Kakanwil DJPb Syukriah HG menyatakan bahwa produk ekspor Sumbar yang dikapalkan melalui pelabuhan Provinsi lain bisa dicarikan solusinya supaya tercatat sebagai ekspor Sumbar sebagai indikator Dana Bagi Hasil, disamping memperbanyak variasi produk ekspor Sumbar ke luar negeri.
Menyikapi hal tersebut Disperindag meminta supaya dilakukan kesepakatan di tingkat pusat terlebih dahulu, karena aturan pencatatan ekspor adalah melalui dokumen PEB yang dikeluarkan Bea Cukai di pelabuhan ekspor, sementara para eksportir lebih memilih pelabuhan dengan biaya pengiriman yang lebih efisien dan terjadwal. Pelabuhan Teluk Bayur di pantai barat sejauh ini dianggap kurang menguntungkan bagi eksportir karena biaya relatif tinggi karena kapal harus memutar untuk transhipment di Singapura.

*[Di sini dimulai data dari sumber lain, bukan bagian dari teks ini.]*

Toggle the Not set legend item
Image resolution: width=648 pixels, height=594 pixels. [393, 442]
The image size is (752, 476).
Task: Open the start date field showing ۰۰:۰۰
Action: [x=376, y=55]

Terkait variasi produk ekspor sudah dilakukan upaya penciptaan eksportir baru melalui program Export Coaching Program yang melahirkan 30 eksportir baru dan 18 diantaranya langsung ekspor di tahun 2023. Pada umumnya produk yang diekspor adalah produk makanan olahan, kriya dan tenun.
Wakil Gubernur dalam sambutannya menyatakan komitmennya untuk memberi atensi khusus untuk masalah ekspor, karena disamping dikenal sebagai daerah dengan etnis pedagang, juga sebagai etnis IKM yang menghasilkan produk industri makanan, tekstil/ wastra dan kriya lain yang sudah dikenal sejak dulu.
“Pemprov Sumbar berkomitmen untuk memberikan perhatian khusus tentang masalah ekspor ini agar bagi hasil antara pusat dengan daerah Sumatera Barat bisa lebih diringkatkan lagi” ucap Wagub.
Untuk itu kata Wagub, keberadaan Disperindag sebagai OPD yang mengurusi dua urusan tersebut dianggap tepat dan sangat dibutuhkan sebagai penopang pilar ekonomi Sumatera Barat.